Los números de la macroeconomía quizás cierren en algún momento, pero si no se fomenta una producción que genere trabajo para más familias, es una crueldad social. Aunque los números puedan cerrar, sin trabajo digno se acelerarán procesos de descomposición social que serán muy difíciles de revertir. El trabajo no solo proporciona ingresos, sino que también ofrece dignidad, sentido de propósito y una conexión con la comunidad.
Sin trabajo digno, las personas y las familias quedan atrapadas en la desesperanza, con pocas perspectivas de futuro. Una sociedad que no prioriza el empleo digno se enfrenta a la pérdida de esperanza colectiva. La esperanza, basada en la capacidad de trabajar y prosperar, es fundamental para una comunidad sana. El trabajo es el cimiento sobre el cual se construyen vidas y se forjan futuros. A través del trabajo, las personas pueden planificar, soñar y construir un porvenir mejor para ellos y sus familias, organizarse como comunidad.

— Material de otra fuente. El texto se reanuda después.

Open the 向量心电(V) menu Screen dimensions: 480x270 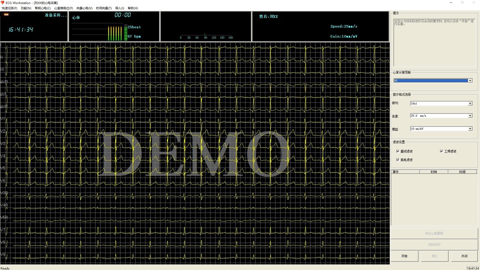(84, 8)
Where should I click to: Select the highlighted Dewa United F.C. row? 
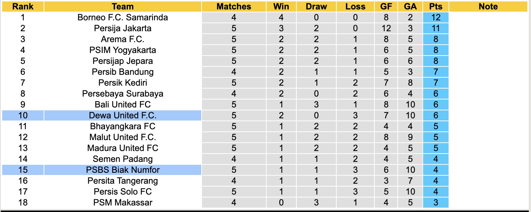tap(123, 115)
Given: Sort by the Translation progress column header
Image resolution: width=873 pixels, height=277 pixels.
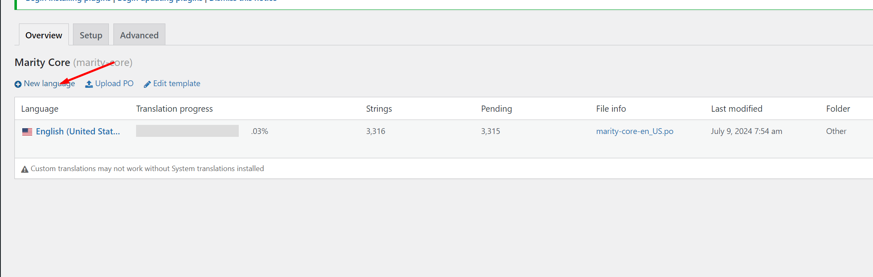Looking at the screenshot, I should [174, 109].
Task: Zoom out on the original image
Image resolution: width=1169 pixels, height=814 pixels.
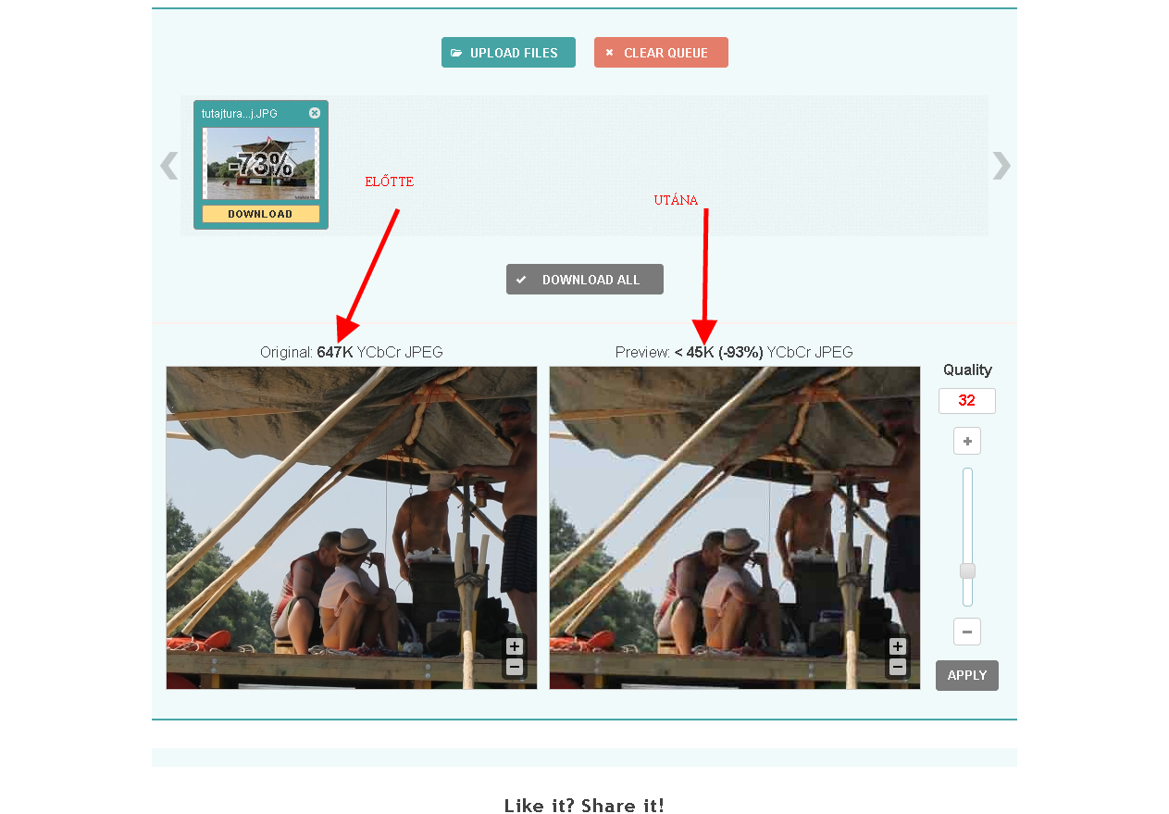Action: (x=515, y=667)
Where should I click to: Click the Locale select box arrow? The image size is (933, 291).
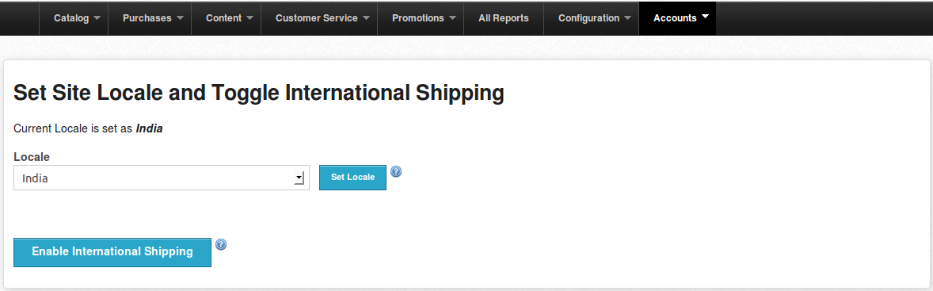click(x=299, y=178)
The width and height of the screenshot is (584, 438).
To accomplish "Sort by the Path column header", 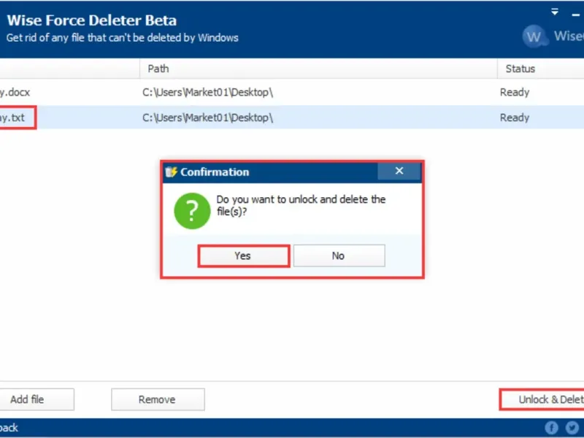I will click(x=158, y=69).
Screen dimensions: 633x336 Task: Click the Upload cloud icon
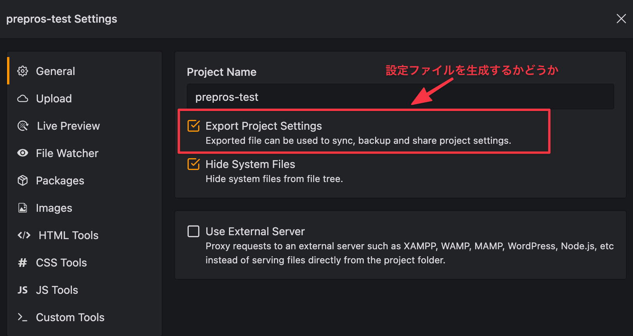pyautogui.click(x=23, y=98)
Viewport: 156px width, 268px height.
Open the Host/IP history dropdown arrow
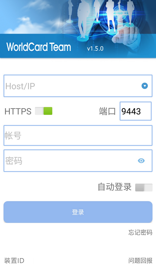[145, 86]
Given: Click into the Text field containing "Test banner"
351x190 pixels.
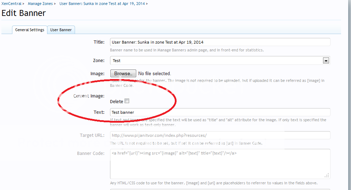Looking at the screenshot, I should click(220, 112).
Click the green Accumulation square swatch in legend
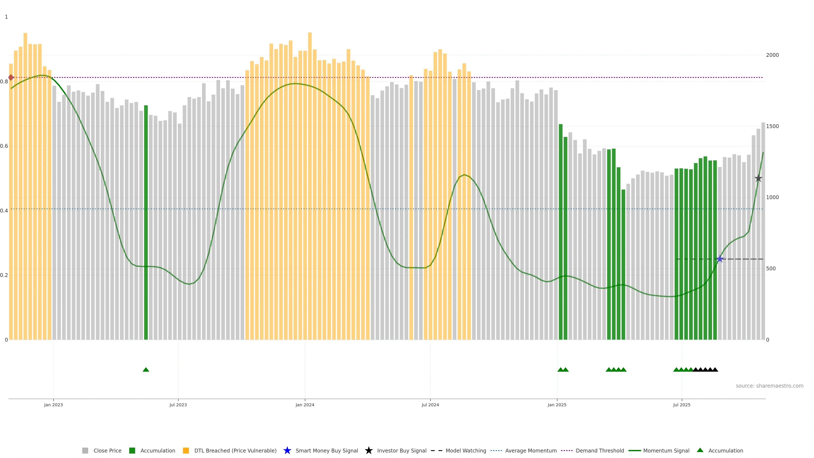The width and height of the screenshot is (814, 458). 132,450
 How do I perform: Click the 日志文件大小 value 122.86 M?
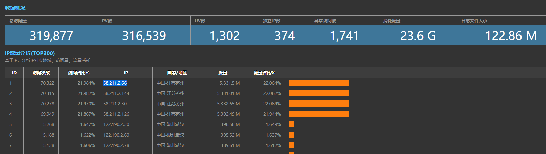(x=511, y=35)
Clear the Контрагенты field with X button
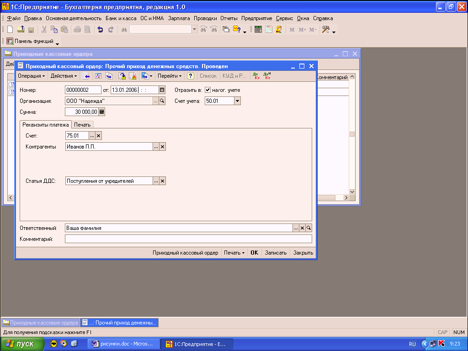 [162, 147]
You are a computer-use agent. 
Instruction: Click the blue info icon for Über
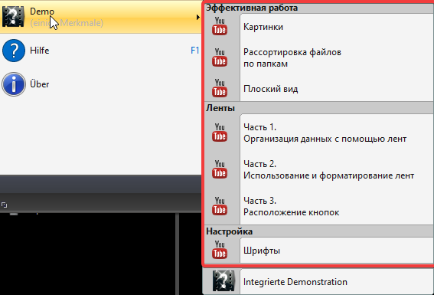click(14, 84)
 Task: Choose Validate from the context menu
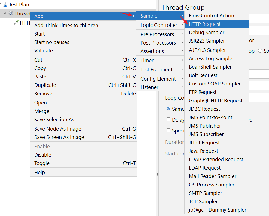click(44, 51)
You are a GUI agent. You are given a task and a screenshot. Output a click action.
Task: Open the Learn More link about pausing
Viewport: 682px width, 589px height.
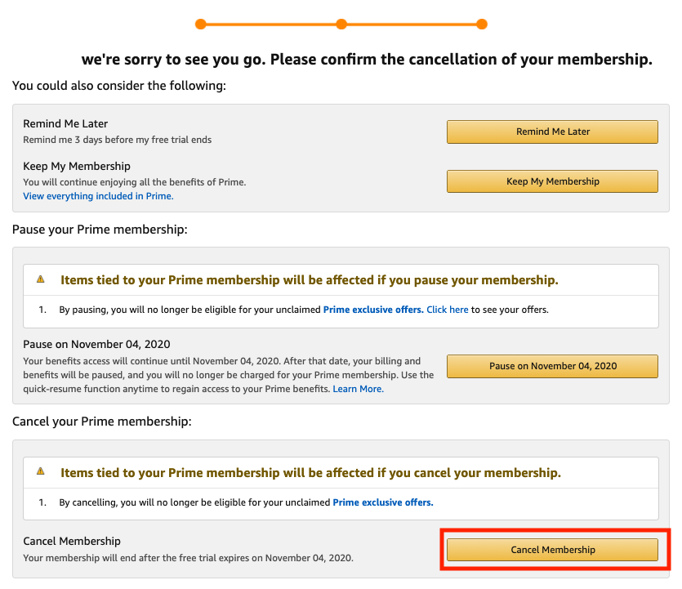358,389
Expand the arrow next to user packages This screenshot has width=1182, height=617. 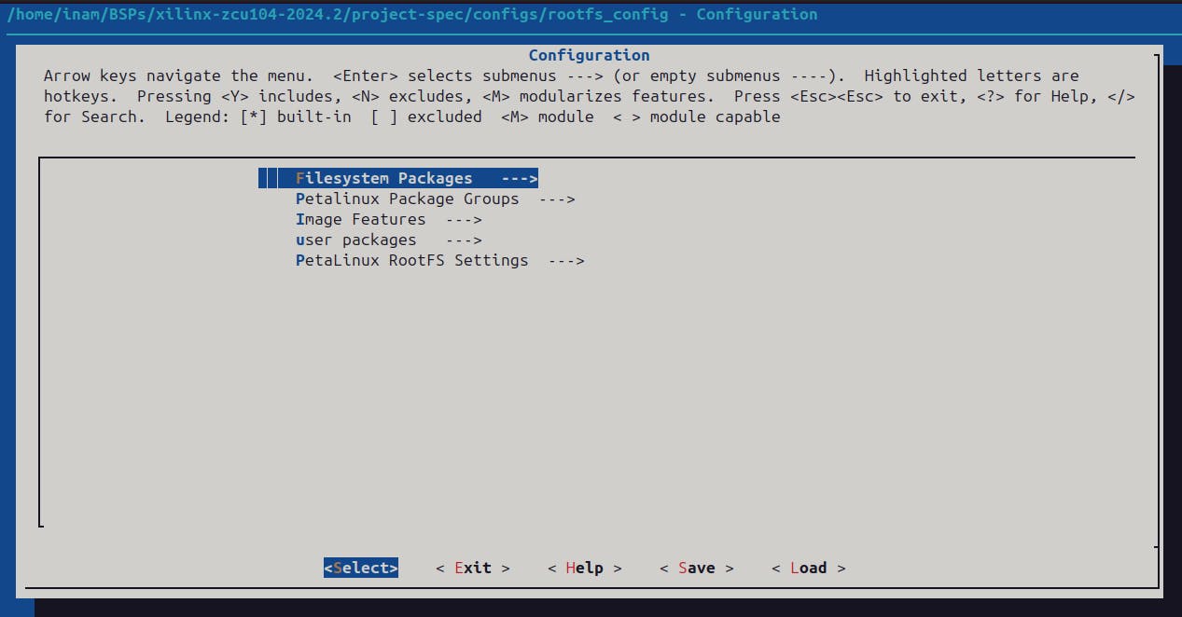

Una sociedad que se construye sobre la base del trabajo es una sociedad que invierte en su propio futuro. La estabilidad económica a nivel macro puede dar una imagen de éxito temporal, pero sin una base sólida de empleo para todos, este éxito es superficial y momentáneo. Es una sociedad que reconoce el valor de cada individuo y su capacidad para contribuir al bienestar común. Sin esta base, cualquier éxito macroeconómico es ilusorio, y el costo social y humano es demasiado alto. La verdadera prosperidad de una nación se mide no solo por sus indicadores económicos, sino por la calidad de vida y las oportunidades que ofrece a todos sus ciudadanos.
San Cayetano siempre nos escucha. Le pedimos que, como pueblo, desde quienes gobiernan hasta quienes deciden sobre el futuro de sus hermanos, y a toda la comunidad, nos dé su mirada bondadosa que escucha y responde. Le volvemos a pedir trabajo para nuestras manos, pan para poder sostenernos en la vida y pensar en el futuro, y paz para construirlo.
Que San Cayetano reciba el agradecimiento de los que tienen trabajo digno e interceda por los que no lo tienen.